Излишне говорить, что сама привязка «начала Венгрии» к переселению в Карпатскую котловину возглавляемых Арпадом племен обусловлена националистическим дискурсом и логикой построения национального исторического нарратива. Достаточно в связи с этим указать на новейшие исследования венгерских историков, где приводятся аргументы в пользу гораздо более раннего, чем дата миграции народа Арпада, проникновения в Карпатскую котловину носителей финно-угорских диалектов и формирования той общности, к которой в латинских источниках применялось обозначение Hungari — производное от древнего тюркского этнонима «оногуры». Эти исследования, при всей гипотетичности отдельных содержащихся в них положений, ясно свидетельствуют о том, что, в принципе, было ясно и так: народы не рождаются в одночасье, язык не тождественен народу, а народ — языку, а сама этническая идентичность подвижна, текуча и неизменно обусловлена социально-политическим контекстом. Однако националистическая оптика, структурирующая задним числом бесконечный хаос прошлого, формулирует иное кредо: не история творит народ, а народ творит историю. Таким творцом национальной истории и стали в венгерском национальном историческом нарративе, постепенно приобретавшем во второй половине XIX в. свою каноническую форму[679], племена Арпада, с которым связывали начало Венгрии еще средневековые хронисты (не забывая при этом и его великого предшественника Аттилу).

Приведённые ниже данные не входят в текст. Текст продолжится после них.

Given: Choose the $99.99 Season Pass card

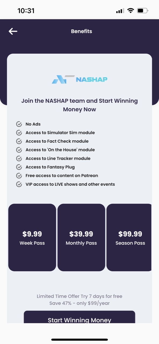Looking at the screenshot, I should point(129,237).
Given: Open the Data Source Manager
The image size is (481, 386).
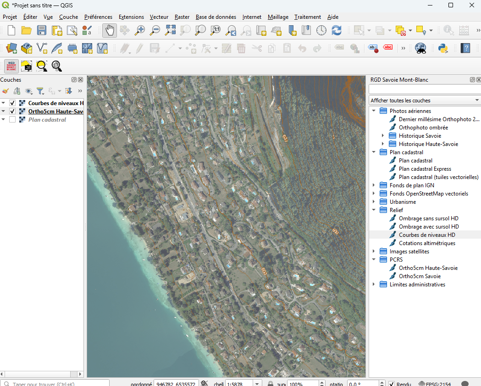Looking at the screenshot, I should tap(11, 48).
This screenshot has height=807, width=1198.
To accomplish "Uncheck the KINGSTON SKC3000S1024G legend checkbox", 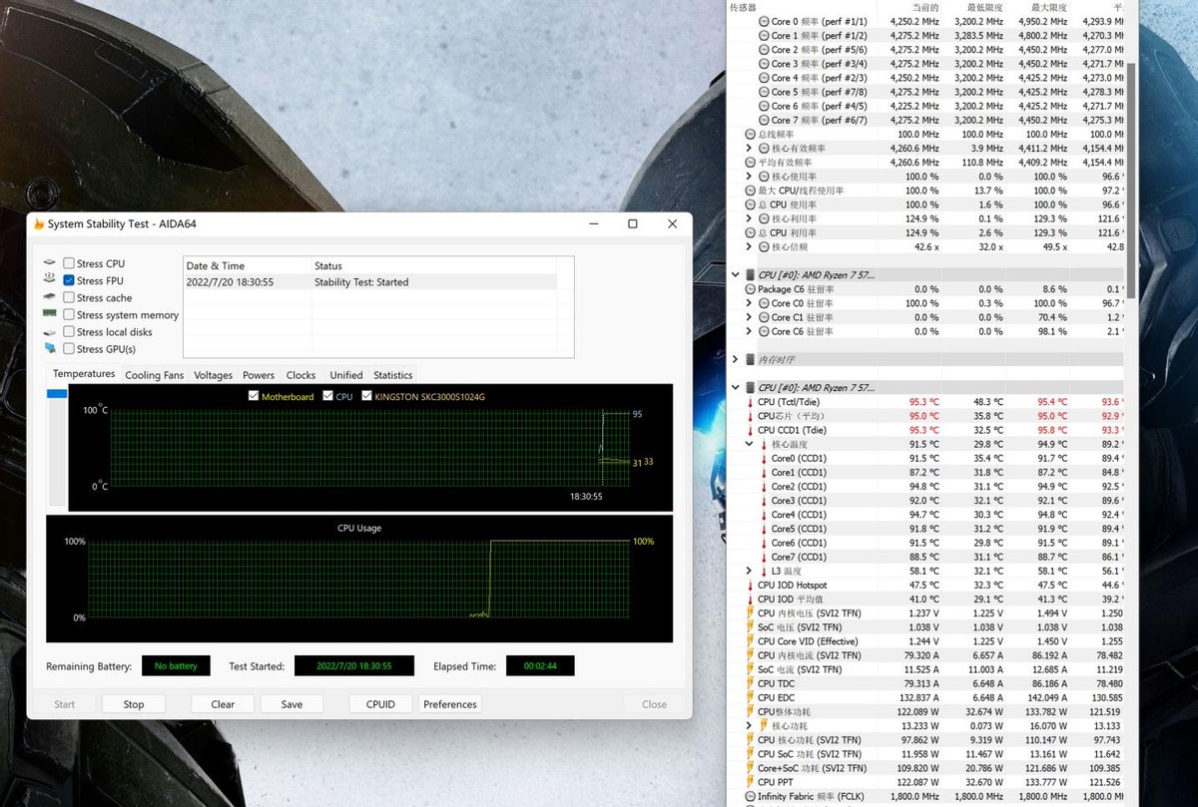I will click(x=367, y=394).
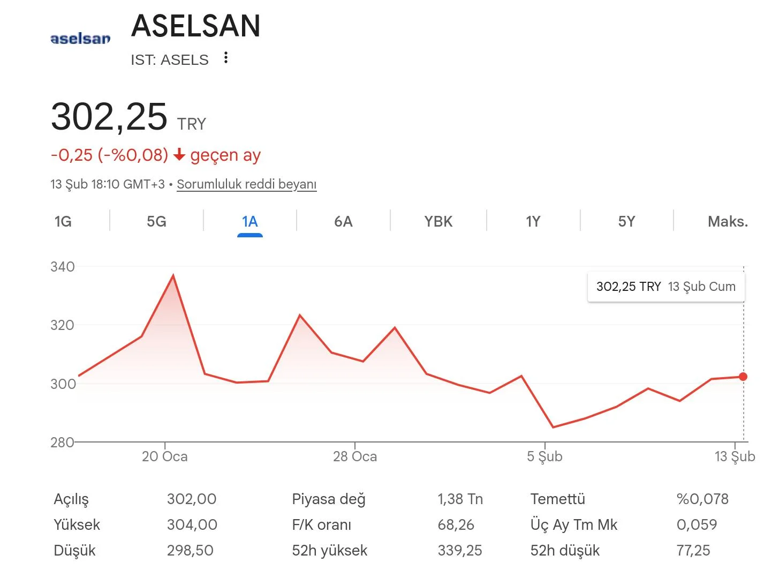The height and width of the screenshot is (585, 764).
Task: Switch chart to YBK range
Action: (438, 221)
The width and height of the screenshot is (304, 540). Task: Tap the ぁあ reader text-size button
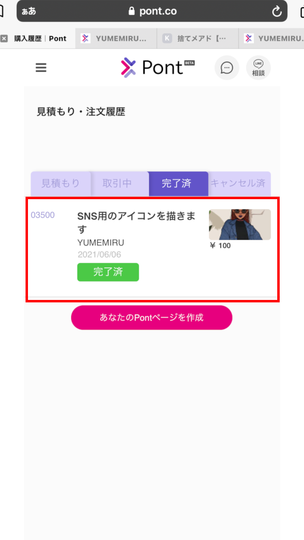tap(29, 11)
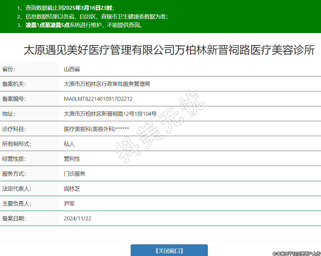Click the 抖美无忧 watermark text
This screenshot has width=321, height=256.
click(161, 127)
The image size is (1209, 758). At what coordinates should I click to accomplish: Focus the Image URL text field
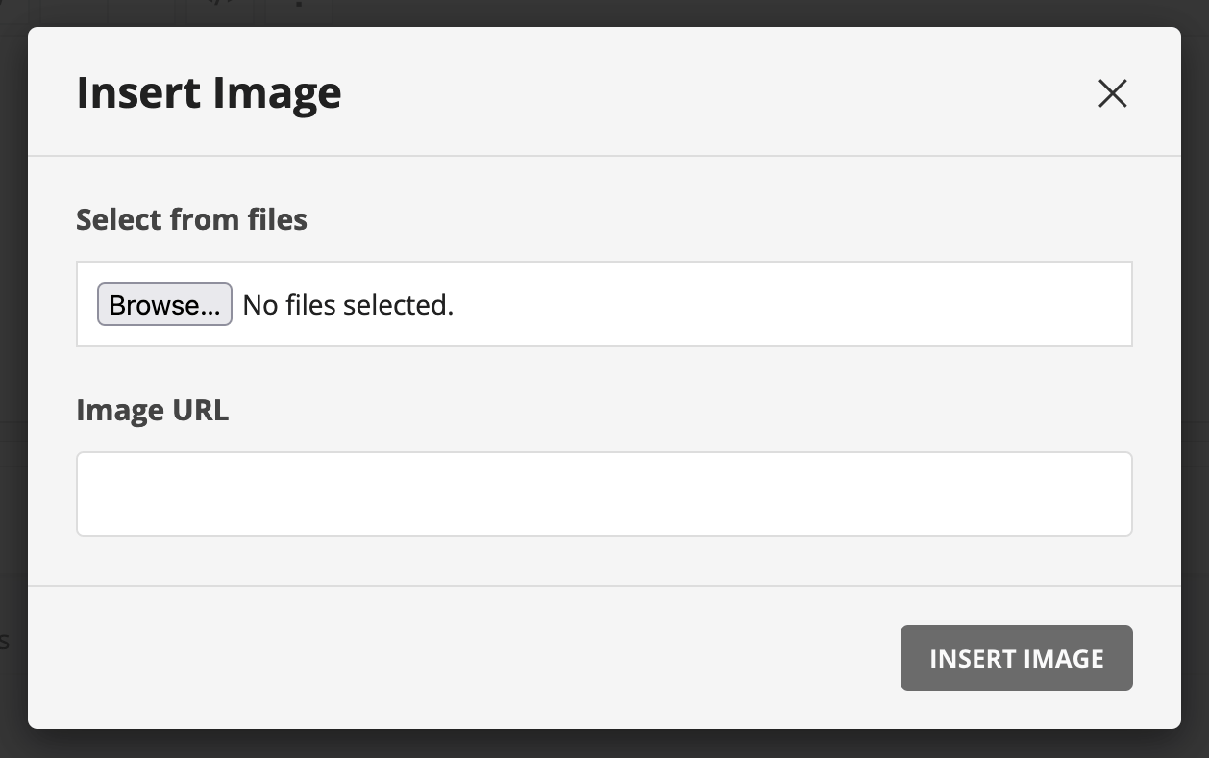(604, 493)
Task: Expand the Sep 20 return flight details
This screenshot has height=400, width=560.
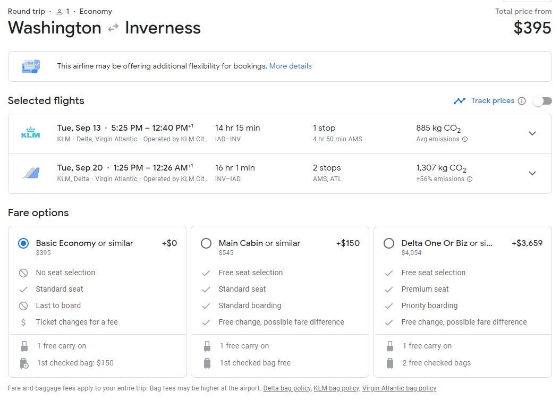Action: pos(532,173)
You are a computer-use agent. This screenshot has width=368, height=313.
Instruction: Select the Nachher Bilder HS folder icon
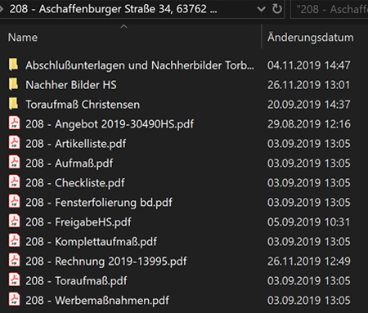[13, 84]
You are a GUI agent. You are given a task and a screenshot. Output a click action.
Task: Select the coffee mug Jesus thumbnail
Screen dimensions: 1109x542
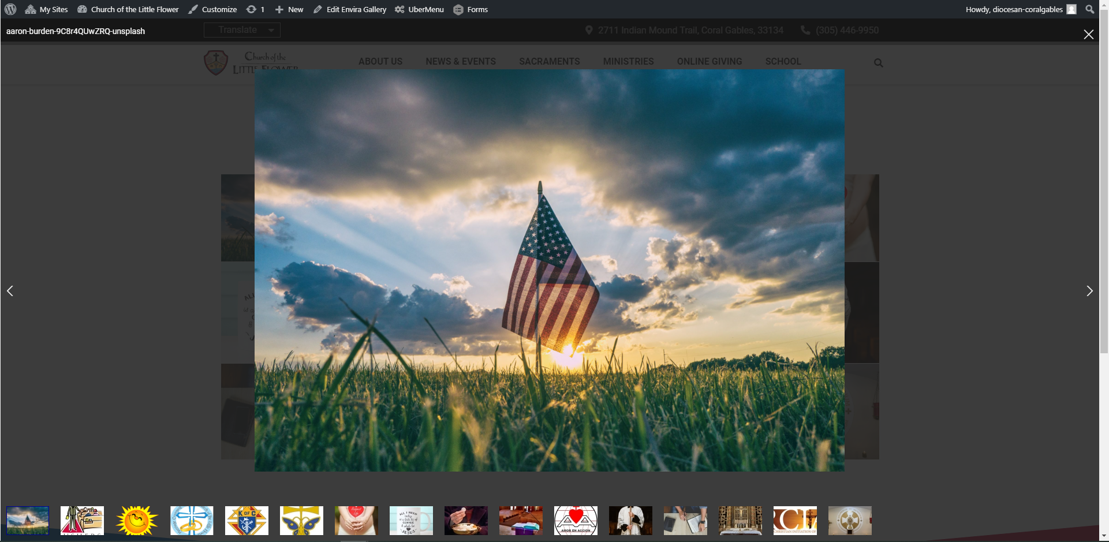tap(411, 520)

В наиболее раннем памятнике, содержавшем дату миграции народа Арпада, — хронике Регинона Прюмского — говорилось о приходе венгров в Паннонию в 889 г. Позднее в средневековых источниках в силу тех или иных причин стали фигурировать несколько иные даты — 872, 884 и 888 гг.[680] Наконец, в ренессансной историографии появилась дата прихода венгров в Паннонию, существенно отличавшаяся от средневековой традиции — 744 г. Эта дата, впервые появившаяся в труде Яноша Туроци (XV в.), воспроизводилась во множестве исторических произведений XVI–XVIII вв. и долгое время практически не подвергалась сомнению.

С развитием в XIX столетии критической историографии венгерские историки, в соответствии с наиболее ранними источниками, снова стали датировать переселение венгров в Паннонию второй половиной IX столетия, но точная дата, в которой нуждалось возраставшее историческое самосознание венгерской нации, определена не была. В 1882 г. венгерским правительством было сделано специальное обращение в Венгерскую Академию наук с просьбой к ученым предоставить информацию о том, когда именно произошло «обретение родины». Венгерский министр культуры А. Трефорт, направивший письмо в академию, назвал стремление достойно отметить тысячелетие Венгрии «желанием, живущим в сердцах миллионов венгерской нации»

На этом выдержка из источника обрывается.